Geez ....
Recently my new doc decided that I would start taking my weekly methotrexate subcutaneously, instead of orally ... which of course means self-administering a needle.
Are you OK with that? he asks. Of course I am. Needles dont make me queasy. I
volunteered to be the demo person last year when my class was learning 'sharps'. I learned how to draw blood while my boss (previous job) gave me instructions as I drew the blood from
him. No, no. This won't be a problem at all.
So there I am last week, learning how to give myself a needle with his nurse. She tells me that I'll likely need to psyche myself to do it. Count it out for yourself she says ... One, two, three, and let
three be your mark. No matter what happens, stick the needle in your leg on three. Easy peasy! Sitting in the office, all full of nurse prompting, I count to three and stick my leg. Done and done.
So tonight, the time has come to give myself the injection, all by myself. Not even the least bit nervous. Draw up 1 ml. Clean the site. Laughing to myself I count out loud ... one, two, three ....
*nothing*.
Wait a second? --- I was supposed to stick that needle in my leg. OK, never mind, first time nerves. Here we go. One ... two ... three ----------- gosh! the needle touches the skin and stops right there.

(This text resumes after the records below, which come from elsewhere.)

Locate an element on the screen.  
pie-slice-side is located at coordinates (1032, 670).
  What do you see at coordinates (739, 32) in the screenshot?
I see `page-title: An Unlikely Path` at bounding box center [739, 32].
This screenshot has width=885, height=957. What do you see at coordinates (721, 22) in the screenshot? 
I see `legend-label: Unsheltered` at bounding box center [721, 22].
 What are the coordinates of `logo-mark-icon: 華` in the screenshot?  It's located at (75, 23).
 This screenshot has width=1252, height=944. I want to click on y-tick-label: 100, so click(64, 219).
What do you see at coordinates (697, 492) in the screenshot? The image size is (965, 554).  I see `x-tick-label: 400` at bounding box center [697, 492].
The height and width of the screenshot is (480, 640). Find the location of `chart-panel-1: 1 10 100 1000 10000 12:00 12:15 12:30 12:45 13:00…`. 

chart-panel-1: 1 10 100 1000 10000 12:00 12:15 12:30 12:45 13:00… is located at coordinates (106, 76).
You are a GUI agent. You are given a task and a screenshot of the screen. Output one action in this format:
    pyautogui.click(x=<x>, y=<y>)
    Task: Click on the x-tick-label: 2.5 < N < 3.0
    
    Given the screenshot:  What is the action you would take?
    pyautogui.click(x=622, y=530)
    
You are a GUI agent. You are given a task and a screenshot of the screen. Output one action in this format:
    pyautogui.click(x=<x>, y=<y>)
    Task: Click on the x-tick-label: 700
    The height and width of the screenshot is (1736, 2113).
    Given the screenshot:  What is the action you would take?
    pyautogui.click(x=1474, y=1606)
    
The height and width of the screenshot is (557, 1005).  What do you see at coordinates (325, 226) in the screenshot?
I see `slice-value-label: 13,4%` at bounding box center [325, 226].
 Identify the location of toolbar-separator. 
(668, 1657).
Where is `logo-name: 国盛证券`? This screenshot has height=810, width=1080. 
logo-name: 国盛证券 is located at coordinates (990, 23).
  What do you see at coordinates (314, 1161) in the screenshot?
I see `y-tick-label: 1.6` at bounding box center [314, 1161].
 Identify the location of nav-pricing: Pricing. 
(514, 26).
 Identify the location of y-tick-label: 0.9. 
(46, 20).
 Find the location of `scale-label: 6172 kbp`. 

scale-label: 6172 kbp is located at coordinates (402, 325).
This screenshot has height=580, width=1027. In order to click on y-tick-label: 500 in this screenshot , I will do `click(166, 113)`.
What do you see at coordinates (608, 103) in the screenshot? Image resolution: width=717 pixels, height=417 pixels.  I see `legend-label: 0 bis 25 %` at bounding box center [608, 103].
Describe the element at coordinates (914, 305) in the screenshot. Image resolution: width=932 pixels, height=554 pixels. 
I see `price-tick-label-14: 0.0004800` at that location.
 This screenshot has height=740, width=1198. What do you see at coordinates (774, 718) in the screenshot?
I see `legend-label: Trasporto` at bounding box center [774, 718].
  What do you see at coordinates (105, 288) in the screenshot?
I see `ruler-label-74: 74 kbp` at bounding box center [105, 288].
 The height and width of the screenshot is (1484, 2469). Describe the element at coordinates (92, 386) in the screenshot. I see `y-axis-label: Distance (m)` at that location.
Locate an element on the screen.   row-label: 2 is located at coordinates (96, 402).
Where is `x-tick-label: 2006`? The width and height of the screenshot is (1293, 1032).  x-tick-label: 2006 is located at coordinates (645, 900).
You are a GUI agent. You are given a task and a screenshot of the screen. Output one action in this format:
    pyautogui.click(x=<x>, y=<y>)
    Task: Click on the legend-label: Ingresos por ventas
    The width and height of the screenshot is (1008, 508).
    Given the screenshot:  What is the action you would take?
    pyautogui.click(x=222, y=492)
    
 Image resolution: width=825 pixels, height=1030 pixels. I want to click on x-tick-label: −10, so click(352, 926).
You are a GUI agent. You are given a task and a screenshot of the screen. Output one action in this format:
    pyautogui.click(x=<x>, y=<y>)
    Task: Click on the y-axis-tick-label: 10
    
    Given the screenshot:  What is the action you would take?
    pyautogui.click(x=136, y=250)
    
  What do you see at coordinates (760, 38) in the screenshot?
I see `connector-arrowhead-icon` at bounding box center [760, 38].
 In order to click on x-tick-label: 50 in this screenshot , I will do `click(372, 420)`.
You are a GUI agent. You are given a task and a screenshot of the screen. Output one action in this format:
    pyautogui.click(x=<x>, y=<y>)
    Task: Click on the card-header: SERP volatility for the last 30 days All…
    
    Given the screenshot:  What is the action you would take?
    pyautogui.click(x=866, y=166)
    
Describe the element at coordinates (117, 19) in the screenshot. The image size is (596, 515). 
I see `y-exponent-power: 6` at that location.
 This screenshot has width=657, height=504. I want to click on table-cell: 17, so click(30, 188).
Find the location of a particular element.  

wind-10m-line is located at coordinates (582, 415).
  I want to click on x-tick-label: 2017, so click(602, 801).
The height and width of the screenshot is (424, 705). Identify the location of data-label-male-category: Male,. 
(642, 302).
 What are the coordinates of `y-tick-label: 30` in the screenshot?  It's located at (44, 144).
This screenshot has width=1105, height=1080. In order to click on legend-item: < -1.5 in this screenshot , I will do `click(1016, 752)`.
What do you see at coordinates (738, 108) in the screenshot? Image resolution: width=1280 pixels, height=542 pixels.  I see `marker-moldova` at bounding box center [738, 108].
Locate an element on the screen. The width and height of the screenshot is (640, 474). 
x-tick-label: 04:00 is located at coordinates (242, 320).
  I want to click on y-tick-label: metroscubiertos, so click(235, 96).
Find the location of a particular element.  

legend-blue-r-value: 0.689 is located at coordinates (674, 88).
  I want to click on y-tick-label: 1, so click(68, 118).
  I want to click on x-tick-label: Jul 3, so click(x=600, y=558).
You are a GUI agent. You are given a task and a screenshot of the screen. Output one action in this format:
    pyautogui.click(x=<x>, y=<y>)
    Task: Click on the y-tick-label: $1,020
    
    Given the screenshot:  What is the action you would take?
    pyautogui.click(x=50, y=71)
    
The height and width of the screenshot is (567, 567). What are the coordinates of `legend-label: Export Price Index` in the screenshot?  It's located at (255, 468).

(OK, OK Strutinsky ... pull it together.)
*Deep breath*
One ... two ...
three -- OH! the needle's in! ................ and it's out again. Argh!
(Too excited? why the heck would I yank it out?)
OK. That's it. *determined brow crinkles up* Too angry to miss this time.
Onetwothree! And, Success!!!!!!!! (Shaking hands finish the job.)
Good grief! I have new found respect for sc MTX users, Enbrel folks, diabetics and anyone else who has to inject themselves. It doesnt hurt, and I'm not just saying that. I honestly couldnt tell you what it was that made it difficult. I didnt think that sticking a needle in my own leg bothered me, until I had to do it.
Funny, given my future profession, but then the whole issue of doctor-patients (or thankfully, still just medical student - patients) has the makings of a martini post, if Steve feels up to lending me the stage one Friday evening.